I keep abreast of a number of local and global unit trust funds, particularly those in which my clients are invested, or may invest in the future.
Veritas Asset Management & Nedgroup Investments
This afternoon I attended a presentation by Andy Headley of London-based Veritas Asset Management. Andy is a co-fund manager of the Veritas Global Strategies and their head of global. He also manages, on behalf of Nedbank Investments, the Nedgroup Investments Global Equity Fund. The Nedbank Investments Global Equity Fund is a top-rated (Tier One) fund as assessed by our independent global fund advice partners Fundhouse.
Our clients have significant exposure to global assets and currently to global equities in particular. With South Africa making up less than 1% of the world’s stock markets we have been long-time proponents of the benefits of South African investors diversifying offshore.
Andy started out reminding us of their investment process and how they whittle-down their investable universe of about 4,000 global mid-to large-cap companies to the 25-40 portfolio holdings in the fund. It’s a largely bottom-up process where they are looking for good quality companies which they can buy at the right price. If a company is a great quality company to invest in it will make their shortlist and, if it’s also trading at the right price it will form part of the portfolio.
Their quality companies are those which have anticipated internal rates of return of between 12% and 20% (depending on risk).
Like some other managers, Veritas are also comfortable for the portfolio to have a degree of cash in it (up to about 20%) if they cannot find qualifying companies to buy.
Global markets are not cheap
The fund was sitting on about 13% cash at the end of July this year (up from about 10% the month before) which Andy said was a function of some selling during July and not finding companies which met their investment criteria to buy. He said that they have always been happy to sit on cash until the prices of quality companies that they follow come down and then they will buy. He cautioned investors in market-cap-weighted passive global equity investments where some of the larger companies are trading at very stretched valuations and could lead to investors suffering permanent capital losses going forward.
US Cable Companies
The fund’s two largest holdings at present are Charter Communications and Comcast. Together these companies made up 12.6% of the fund at the end of June. Andy discussed the investment case for both these companies with us (why they are quality companies and why they are currently, in their opinion, being mispriced by the market). In the same breath he didn’t have many nice things to say about the US Telco’s.
After the presentation I asked Andy what the fund’s sensitivity was to movements in the large indices which are tracked by the passive funds. He said that this was a relationship of which they are aware and had taken steps to reduce.
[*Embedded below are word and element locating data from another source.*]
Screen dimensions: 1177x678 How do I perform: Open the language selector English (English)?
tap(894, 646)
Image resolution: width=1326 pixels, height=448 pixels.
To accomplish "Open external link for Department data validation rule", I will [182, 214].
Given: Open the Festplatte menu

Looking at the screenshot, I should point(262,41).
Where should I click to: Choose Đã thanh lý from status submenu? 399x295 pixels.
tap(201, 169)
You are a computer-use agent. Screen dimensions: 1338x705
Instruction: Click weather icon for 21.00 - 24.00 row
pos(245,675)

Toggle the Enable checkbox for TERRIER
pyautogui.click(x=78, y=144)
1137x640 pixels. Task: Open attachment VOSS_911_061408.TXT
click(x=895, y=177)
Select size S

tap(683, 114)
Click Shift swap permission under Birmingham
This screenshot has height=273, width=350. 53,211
The fund seems to be invested in quality companies which are not overly expensive and, coupled with relatively high cash holdings, should provide investors with attractive returns going forward, whilst being fairly protected from market corrections by the cash.
Disclaimer: The information provided is not intended to address the circumstances of any particular individual or entity and should not be considered to be advice in any way. No person should act upon this information without first obtaining professional advice.